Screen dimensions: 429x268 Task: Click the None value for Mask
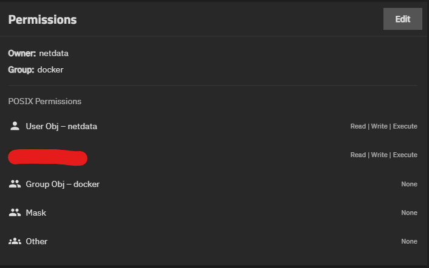pyautogui.click(x=409, y=213)
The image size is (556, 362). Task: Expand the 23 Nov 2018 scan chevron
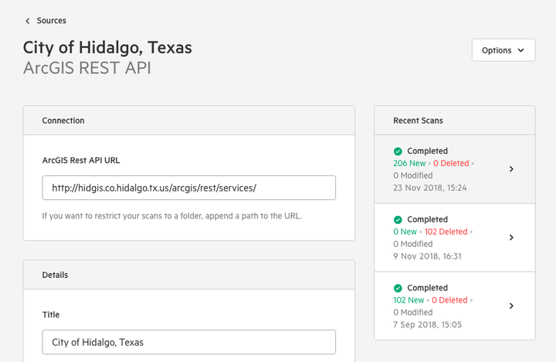click(x=511, y=169)
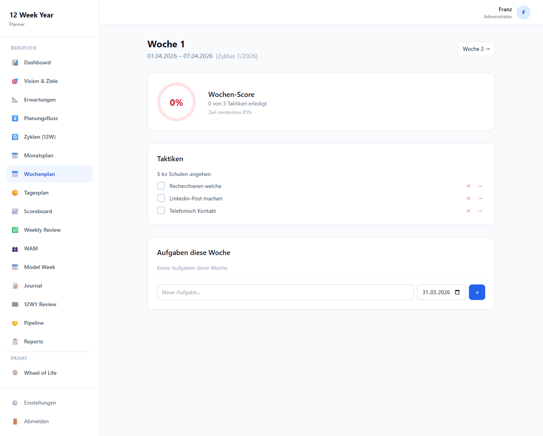Click the Wheel of Life icon

point(15,373)
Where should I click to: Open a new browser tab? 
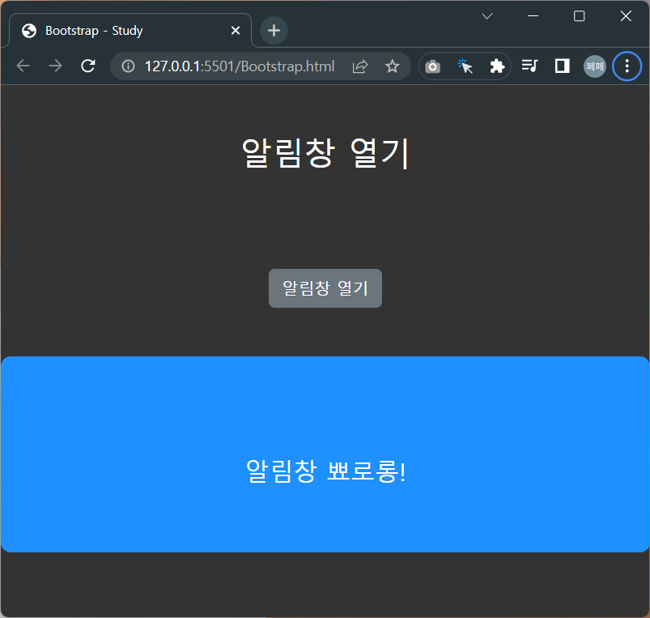(x=273, y=30)
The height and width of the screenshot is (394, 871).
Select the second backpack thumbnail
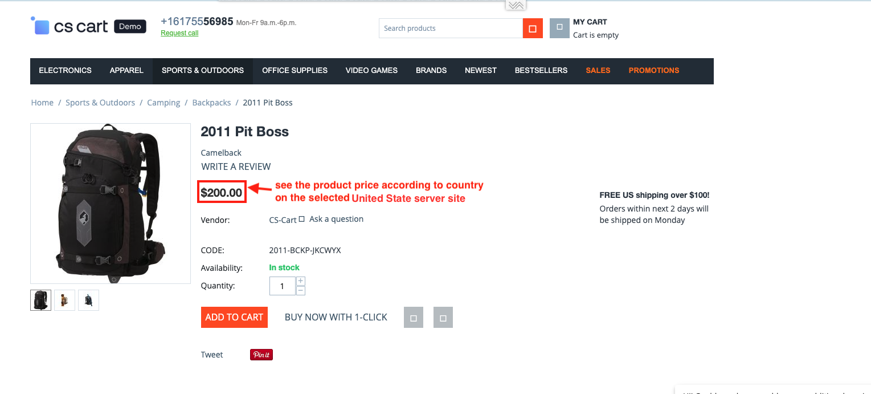(65, 300)
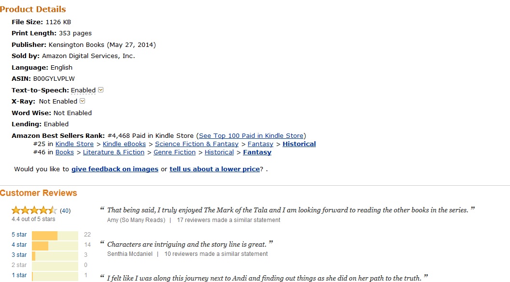Image resolution: width=510 pixels, height=282 pixels.
Task: Filter reviews by 5 star
Action: coord(19,235)
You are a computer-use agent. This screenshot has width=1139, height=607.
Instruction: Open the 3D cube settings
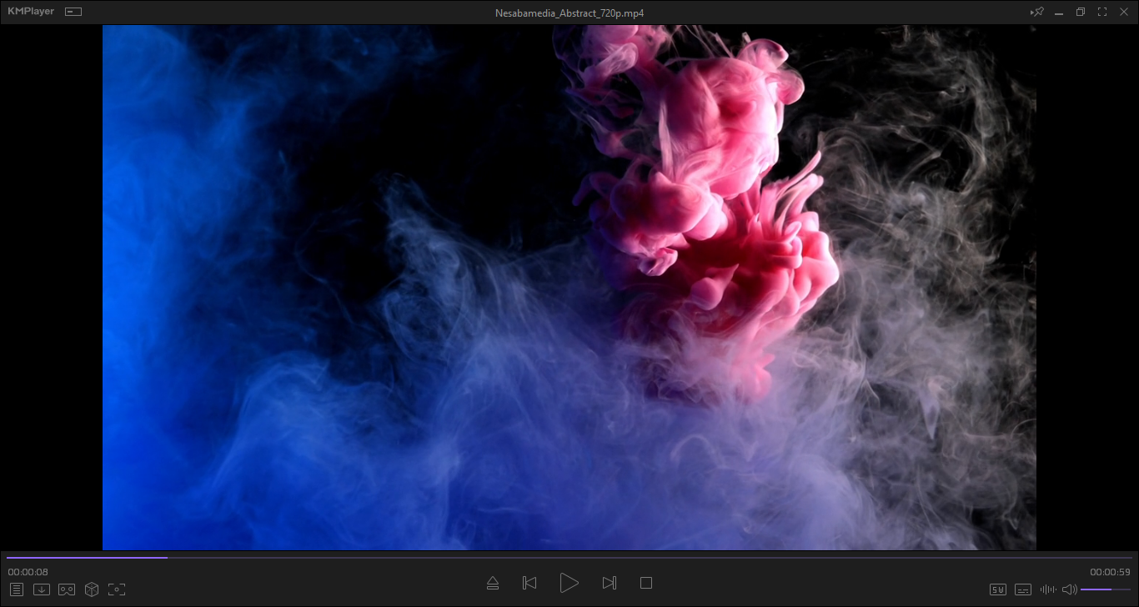[x=92, y=589]
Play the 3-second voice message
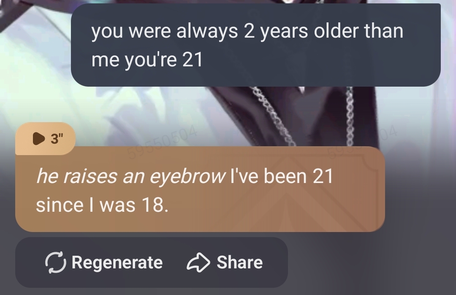 coord(39,139)
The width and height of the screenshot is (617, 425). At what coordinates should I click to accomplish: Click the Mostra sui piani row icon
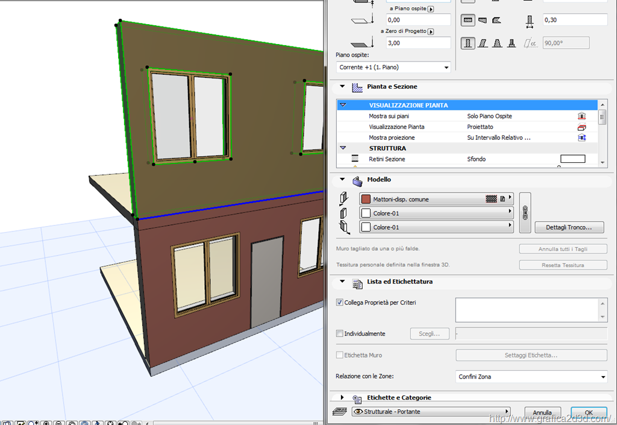[x=581, y=116]
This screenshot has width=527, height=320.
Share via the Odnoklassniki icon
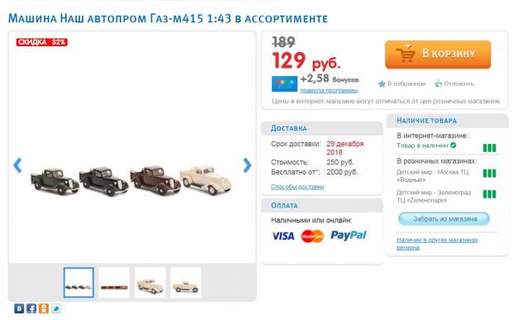tap(44, 308)
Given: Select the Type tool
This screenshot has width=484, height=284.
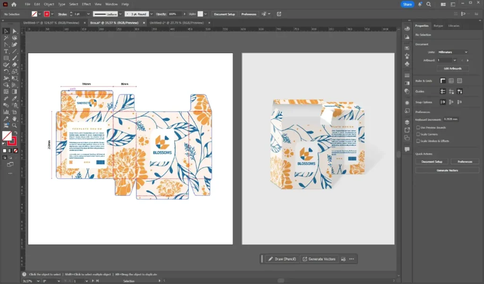Looking at the screenshot, I should (x=6, y=51).
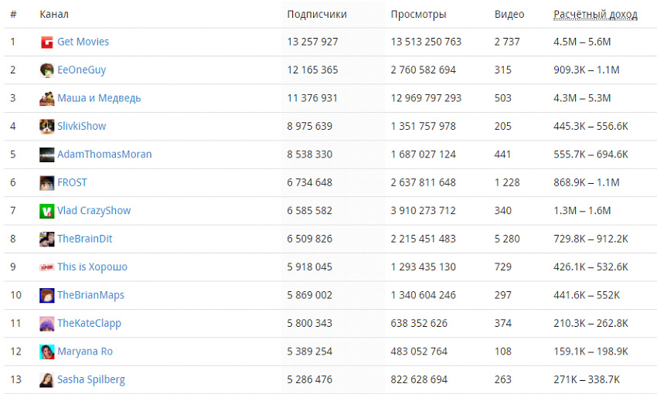Click the EeOneGuy channel avatar
The width and height of the screenshot is (657, 394).
pyautogui.click(x=47, y=70)
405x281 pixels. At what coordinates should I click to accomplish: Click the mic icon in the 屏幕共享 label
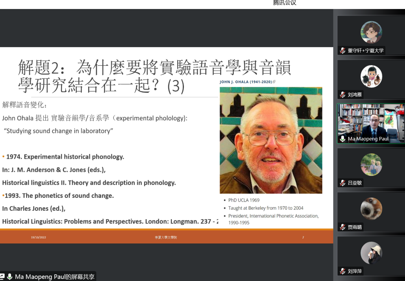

__________________________________________________

Take the line that contains "The height and" as the first and the last line of the records as the end, and please quote those lines exactly, pictures omitted.

The height and width of the screenshot is (394, 871).
Select the second backpack thumbnail
(65, 300)
Image resolution: width=510 pixels, height=282 pixels.
Task: Filter reviews by 5 star
Action: coord(19,235)
You are a computer-use agent. This screenshot has width=1139, height=607.
Instruction: Open the 3D cube settings
[x=92, y=589]
Play the 3-second voice message
 coord(39,139)
The width and height of the screenshot is (617, 425). At what coordinates should I click to accomplish: Click the Mostra sui piani row icon
[x=581, y=116]
This screenshot has width=527, height=320.
Share via the Odnoklassniki icon
tap(44, 308)
Given: Select the Type tool
This screenshot has width=484, height=284.
Looking at the screenshot, I should (x=6, y=51).
Click the EeOneGuy channel avatar
The width and height of the screenshot is (657, 394).
pyautogui.click(x=47, y=70)
405x281 pixels. At what coordinates should I click to accomplish: Click the mic icon in the 屏幕共享 label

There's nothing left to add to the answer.